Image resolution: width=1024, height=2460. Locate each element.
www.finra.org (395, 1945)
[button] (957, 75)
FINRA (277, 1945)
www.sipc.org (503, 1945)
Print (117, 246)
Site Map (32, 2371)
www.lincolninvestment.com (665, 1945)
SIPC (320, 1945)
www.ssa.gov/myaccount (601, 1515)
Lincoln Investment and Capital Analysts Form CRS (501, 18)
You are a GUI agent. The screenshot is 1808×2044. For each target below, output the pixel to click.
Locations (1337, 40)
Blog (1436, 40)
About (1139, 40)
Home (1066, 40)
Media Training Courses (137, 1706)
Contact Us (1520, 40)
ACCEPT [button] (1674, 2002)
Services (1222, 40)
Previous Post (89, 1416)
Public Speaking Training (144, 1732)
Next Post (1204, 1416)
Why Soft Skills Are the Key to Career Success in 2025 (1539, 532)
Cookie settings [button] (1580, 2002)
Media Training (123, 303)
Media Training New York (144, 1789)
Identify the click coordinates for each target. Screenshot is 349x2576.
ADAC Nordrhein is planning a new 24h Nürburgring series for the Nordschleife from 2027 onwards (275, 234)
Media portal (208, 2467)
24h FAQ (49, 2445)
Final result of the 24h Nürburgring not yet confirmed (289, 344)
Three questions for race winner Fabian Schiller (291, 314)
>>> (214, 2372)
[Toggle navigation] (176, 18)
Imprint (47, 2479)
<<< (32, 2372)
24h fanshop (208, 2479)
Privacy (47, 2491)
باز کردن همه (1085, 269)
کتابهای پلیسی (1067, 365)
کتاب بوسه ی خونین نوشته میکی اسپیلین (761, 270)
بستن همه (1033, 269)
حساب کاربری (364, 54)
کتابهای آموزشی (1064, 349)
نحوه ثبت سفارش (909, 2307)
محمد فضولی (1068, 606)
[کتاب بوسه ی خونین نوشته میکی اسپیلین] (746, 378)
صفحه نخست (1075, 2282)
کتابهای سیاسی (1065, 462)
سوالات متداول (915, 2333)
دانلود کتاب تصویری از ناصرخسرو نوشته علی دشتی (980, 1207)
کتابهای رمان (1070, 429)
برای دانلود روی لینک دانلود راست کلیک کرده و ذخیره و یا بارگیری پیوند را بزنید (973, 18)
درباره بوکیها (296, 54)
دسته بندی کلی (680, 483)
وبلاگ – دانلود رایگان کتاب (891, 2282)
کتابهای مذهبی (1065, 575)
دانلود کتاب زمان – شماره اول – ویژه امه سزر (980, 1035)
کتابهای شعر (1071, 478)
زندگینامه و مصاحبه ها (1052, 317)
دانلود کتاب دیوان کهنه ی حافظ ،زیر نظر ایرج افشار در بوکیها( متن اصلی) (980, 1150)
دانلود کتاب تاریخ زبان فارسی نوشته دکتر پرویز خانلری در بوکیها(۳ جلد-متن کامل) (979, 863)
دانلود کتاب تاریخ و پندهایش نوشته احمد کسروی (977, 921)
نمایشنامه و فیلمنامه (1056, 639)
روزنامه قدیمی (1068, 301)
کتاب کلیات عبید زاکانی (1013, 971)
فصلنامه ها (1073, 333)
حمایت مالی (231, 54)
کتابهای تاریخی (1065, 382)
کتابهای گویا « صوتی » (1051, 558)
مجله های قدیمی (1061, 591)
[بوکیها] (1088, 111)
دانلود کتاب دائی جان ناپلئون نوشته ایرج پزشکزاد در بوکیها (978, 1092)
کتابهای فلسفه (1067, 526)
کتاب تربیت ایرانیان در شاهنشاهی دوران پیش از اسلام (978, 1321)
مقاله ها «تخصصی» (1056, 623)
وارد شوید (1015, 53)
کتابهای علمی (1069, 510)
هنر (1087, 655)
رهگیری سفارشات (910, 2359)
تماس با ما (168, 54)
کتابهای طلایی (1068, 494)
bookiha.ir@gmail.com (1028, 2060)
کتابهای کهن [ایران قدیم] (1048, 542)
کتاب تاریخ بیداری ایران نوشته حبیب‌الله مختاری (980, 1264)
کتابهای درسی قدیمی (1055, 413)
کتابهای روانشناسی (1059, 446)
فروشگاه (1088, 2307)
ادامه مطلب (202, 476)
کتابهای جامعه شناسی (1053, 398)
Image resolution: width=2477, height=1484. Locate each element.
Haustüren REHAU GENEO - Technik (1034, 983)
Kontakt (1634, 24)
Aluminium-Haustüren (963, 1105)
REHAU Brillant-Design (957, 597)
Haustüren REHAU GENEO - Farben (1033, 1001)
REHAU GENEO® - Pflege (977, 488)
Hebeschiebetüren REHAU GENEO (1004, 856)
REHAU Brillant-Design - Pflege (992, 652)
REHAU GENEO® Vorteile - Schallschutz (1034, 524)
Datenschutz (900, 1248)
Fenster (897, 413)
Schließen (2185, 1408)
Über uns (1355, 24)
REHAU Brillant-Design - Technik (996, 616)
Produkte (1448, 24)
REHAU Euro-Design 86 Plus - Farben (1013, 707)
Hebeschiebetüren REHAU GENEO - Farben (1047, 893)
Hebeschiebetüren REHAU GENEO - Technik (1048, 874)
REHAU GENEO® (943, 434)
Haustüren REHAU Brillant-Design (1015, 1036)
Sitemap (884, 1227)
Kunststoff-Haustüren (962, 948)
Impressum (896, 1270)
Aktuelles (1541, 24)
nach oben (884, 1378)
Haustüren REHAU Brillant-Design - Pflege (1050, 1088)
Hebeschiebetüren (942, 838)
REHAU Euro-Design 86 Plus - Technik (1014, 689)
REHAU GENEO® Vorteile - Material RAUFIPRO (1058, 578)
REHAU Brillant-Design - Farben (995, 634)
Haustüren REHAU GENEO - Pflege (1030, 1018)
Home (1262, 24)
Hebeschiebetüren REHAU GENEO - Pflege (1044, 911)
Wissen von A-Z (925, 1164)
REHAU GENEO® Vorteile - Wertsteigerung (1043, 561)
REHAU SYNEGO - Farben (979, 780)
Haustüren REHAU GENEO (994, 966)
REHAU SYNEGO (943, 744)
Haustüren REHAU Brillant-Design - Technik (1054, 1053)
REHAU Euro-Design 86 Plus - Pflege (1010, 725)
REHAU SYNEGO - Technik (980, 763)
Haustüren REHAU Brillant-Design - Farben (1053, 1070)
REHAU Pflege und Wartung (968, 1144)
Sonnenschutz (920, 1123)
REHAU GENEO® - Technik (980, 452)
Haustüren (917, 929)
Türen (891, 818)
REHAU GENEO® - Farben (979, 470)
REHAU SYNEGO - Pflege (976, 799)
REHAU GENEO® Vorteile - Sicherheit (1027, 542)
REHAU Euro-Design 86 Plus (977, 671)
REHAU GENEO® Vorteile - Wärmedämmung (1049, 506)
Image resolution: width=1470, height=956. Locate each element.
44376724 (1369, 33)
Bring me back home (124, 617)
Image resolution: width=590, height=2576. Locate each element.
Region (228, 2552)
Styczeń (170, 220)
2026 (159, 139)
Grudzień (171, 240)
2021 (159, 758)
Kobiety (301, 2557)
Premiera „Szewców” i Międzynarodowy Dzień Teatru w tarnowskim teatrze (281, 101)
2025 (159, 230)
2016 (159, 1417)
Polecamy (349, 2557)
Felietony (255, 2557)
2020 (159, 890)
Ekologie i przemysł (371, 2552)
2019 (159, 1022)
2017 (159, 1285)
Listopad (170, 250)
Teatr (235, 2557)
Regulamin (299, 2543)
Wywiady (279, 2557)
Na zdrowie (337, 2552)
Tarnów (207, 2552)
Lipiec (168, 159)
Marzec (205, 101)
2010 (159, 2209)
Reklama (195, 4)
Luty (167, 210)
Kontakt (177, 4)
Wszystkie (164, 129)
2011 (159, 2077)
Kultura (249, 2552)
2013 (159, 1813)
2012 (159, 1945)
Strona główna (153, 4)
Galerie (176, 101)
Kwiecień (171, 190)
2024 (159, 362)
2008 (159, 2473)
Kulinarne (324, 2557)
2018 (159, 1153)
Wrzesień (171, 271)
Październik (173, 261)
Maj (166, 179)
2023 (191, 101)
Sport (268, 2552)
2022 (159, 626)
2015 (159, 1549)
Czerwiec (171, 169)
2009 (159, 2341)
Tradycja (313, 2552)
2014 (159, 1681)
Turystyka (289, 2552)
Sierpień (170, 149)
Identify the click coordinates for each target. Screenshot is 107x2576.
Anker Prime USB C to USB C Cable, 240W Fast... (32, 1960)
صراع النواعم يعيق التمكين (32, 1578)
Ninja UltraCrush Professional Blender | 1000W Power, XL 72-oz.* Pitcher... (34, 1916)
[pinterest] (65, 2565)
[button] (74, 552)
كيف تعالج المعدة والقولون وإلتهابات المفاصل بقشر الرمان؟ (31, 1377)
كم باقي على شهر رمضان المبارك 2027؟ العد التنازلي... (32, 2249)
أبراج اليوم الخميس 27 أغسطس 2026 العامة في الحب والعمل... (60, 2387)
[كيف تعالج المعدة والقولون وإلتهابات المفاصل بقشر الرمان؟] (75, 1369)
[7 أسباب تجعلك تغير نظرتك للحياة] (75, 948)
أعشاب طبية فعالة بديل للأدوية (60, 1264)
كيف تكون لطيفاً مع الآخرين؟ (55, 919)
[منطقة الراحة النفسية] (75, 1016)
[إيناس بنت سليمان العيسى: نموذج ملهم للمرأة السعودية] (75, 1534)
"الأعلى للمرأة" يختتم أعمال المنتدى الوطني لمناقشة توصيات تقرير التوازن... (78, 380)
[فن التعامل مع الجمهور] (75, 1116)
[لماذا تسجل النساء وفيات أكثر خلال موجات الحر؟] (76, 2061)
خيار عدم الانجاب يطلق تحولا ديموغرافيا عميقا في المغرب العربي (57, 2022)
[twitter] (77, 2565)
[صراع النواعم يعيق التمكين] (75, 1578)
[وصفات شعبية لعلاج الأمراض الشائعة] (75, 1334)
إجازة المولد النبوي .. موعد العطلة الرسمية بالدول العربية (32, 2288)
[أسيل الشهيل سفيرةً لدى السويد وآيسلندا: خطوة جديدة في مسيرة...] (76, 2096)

════

> PROBLEM
Working from the material above, retype exactly the lines from the one with "2025 (159, 230)" through the one with "خيار عدم الانجاب", both included, and only those lines.

> RESPONSE AREA
2025 (159, 230)
2016 (159, 1417)
Polecamy (349, 2557)
Felietony (255, 2557)
2020 (159, 890)
Ekologie i przemysł (371, 2552)
2019 (159, 1022)
2017 (159, 1285)
Listopad (170, 250)
Teatr (235, 2557)
Regulamin (299, 2543)
Wywiady (279, 2557)
Na zdrowie (337, 2552)
Tarnów (207, 2552)
Lipiec (168, 159)
Marzec (205, 101)
2010 (159, 2209)
Reklama (195, 4)
Luty (167, 210)
Kontakt (177, 4)
Wszystkie (164, 129)
2011 (159, 2077)
Kultura (249, 2552)
2013 (159, 1813)
2012 (159, 1945)
Strona główna (153, 4)
Galerie (176, 101)
Kwiecień (171, 190)
2024 (159, 362)
2008 (159, 2473)
Kulinarne (324, 2557)
2018 (159, 1153)
Wrzesień (171, 271)
Październik (173, 261)
Maj (166, 179)
2023 (191, 101)
Sport (268, 2552)
2022 (159, 626)
2015 (159, 1549)
Czerwiec (171, 169)
2009 (159, 2341)
Tradycja (313, 2552)
2014 (159, 1681)
Turystyka (289, 2552)
Sierpień (170, 149)
Identify the click coordinates for each target. Screenshot is 107x2576.
Anker Prime USB C to USB C Cable, 240W Fast... (32, 1960)
صراع النواعم يعيق التمكين (32, 1578)
Ninja UltraCrush Professional Blender | 1000W Power, XL 72-oz.* Pitcher... (34, 1916)
[pinterest] (65, 2565)
[button] (74, 552)
كيف تعالج المعدة والقولون وإلتهابات المفاصل بقشر الرمان؟ (31, 1377)
كم باقي على شهر رمضان المبارك 2027؟ العد التنازلي... (32, 2249)
أبراج اليوم الخميس 27 أغسطس 2026 العامة في الحب والعمل... (60, 2387)
[كيف تعالج المعدة والقولون وإلتهابات المفاصل بقشر الرمان؟] (75, 1369)
[7 أسباب تجعلك تغير نظرتك للحياة] (75, 948)
أعشاب طبية فعالة بديل للأدوية (60, 1264)
كيف تكون لطيفاً مع الآخرين؟ (55, 919)
[منطقة الراحة النفسية] (75, 1016)
[إيناس بنت سليمان العيسى: نموذج ملهم للمرأة السعودية] (75, 1534)
"الأعلى للمرأة" يختتم أعمال المنتدى الوطني لمناقشة توصيات تقرير التوازن... (78, 380)
[فن التعامل مع الجمهور] (75, 1116)
[لماذا تسجل النساء وفيات أكثر خلال موجات الحر؟] (76, 2061)
خيار عدم الانجاب يطلق تحولا ديموغرافيا عميقا في المغرب العربي (57, 2022)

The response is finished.